In the Name of Honour: A memoir
With Marie-Therese Cuny
Mukhtar Mai’s story is about the transformation of an uneducated Pakistani peasant leading a simple life to becoming a global symbol in the fight for gender justice. It exposes the horrific honour killings rampant amongst the rural and tribal societies of Pakistan. In these days of Islamophobia a superficial misread would be to interpret this as yet another story validating the mythical medieval Muslim monster. Women continue to suffer as shameful variations of the theme exist in caste, class, and race obsessed societies the world over.
Mukhtar’s tale is that of a woman who navigates the unchartered terrain of a lower caste seeking to punish her rapists in a primarily male chauvinistic legal system.

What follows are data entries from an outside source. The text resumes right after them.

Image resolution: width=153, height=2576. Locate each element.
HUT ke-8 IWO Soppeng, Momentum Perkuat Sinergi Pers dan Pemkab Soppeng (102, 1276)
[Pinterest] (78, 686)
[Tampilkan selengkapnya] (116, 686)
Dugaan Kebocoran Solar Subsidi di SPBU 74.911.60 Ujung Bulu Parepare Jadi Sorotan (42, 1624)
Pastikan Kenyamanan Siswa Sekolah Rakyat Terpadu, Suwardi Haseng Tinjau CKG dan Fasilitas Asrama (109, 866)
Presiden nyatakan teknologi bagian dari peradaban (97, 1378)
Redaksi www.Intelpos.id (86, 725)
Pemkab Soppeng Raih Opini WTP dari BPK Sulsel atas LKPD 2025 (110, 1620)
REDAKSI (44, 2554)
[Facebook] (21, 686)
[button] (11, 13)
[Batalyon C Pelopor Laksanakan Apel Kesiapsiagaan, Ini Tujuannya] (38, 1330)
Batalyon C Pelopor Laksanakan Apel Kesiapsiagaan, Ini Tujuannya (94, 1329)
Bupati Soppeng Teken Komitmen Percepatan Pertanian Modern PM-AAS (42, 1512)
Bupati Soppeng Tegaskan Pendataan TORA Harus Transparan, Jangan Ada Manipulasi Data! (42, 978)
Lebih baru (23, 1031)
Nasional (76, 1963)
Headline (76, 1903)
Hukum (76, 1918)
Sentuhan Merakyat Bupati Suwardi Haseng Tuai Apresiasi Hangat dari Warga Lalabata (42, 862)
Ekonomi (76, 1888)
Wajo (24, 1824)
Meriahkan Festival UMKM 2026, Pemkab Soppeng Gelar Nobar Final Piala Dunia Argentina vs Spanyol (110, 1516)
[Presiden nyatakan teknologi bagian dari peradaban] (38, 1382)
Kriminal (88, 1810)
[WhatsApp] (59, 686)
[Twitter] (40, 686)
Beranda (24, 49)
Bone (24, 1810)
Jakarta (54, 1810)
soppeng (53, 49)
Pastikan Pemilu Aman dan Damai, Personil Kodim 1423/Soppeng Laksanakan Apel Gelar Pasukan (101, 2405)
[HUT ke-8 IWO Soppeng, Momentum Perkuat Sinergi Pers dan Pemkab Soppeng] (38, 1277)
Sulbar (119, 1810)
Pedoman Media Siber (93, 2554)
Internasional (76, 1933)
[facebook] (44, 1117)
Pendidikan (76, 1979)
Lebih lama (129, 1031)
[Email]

Mukhtar led a protected life in her father’s house in the village Meerwala teaching the Quran to little girls. Her twelve year old brother was wrongly accused of having an affair with a twenty something girl belonging to the upper class Mastoi clan. On the night of June 22nd 2002 the village council met and Mukhtaran was taken to represent the family in the confrontation. Her life was to change forever.
Mukhtar spreads a shawl at their feet asking for forgiveness but despicably the tribal court pronounced gang rape as “honour justice” for the Mastois. Mukhtar is shoved inside a nearby stable and gang raped as the entire village of three hundred people hears her scream. Mukhtar is then paraded half naked; the father throws her a shawl and walks her home. A humiliated Mukhtar contemplates suicide. If she had, the saga would have been buried along with her remains under the rubble of Meerwala. Instead it was the beginning of a new life for Mukhtar, one of courage and activism that the world would soon acknowledge and acclaim.
In the exhaustive process of seeking justice, the illiterate Mukhtar encountered local judges and policemen who obtained her thumb impressions on blank sheets with a reassurance of acting in her best interest. Mukhtar later realizes she had been signing her life away and felt crippled due to her illiteracy. Mukhtars case became internationalized, Pakistani women’s groups rallied together in her support resulting in Mukhtar being compensated financially by a Pakistan court. With that money and other financial aid, Mukhtar sought meaning to her life by building the first school for boys and girls in her village. Mukhtar journeyed to addressing international forums and becoming a source of strength to women facing similar violations of dignity. Mukhtar uses the strength of the experiences of personal misfortune to show them hope of a new dawn.
Mukhtar Mai’s fight is far from over. Accused of embarrassing Pakistan she has faced house arrest by the state authorities. The possibility of Mukhtar’s rapists being acquitted on a retrial ordered by the Federal Shariat Court is life threatening.
The book is an easy to read inspiring story which provides windows into the mind set and social realities of the rural and tribal areas of the subcontinent. Class and caste oppression remain our bitter truth and shame. It is Dalit women in Khairlanji and the Gujar women in Meerwala. Phoolan Devi was gang raped and paraded naked by upper caste villagers. She took revenge by combating evil with evil. What makes Mukhtar Mai and her story unique is that evil is avenged with goodness, compassion and nobility. The Mukhtar Mai organization runs women’s shelters, an ambulance service and elementary schools where Mukhtar herself is learning to read and write.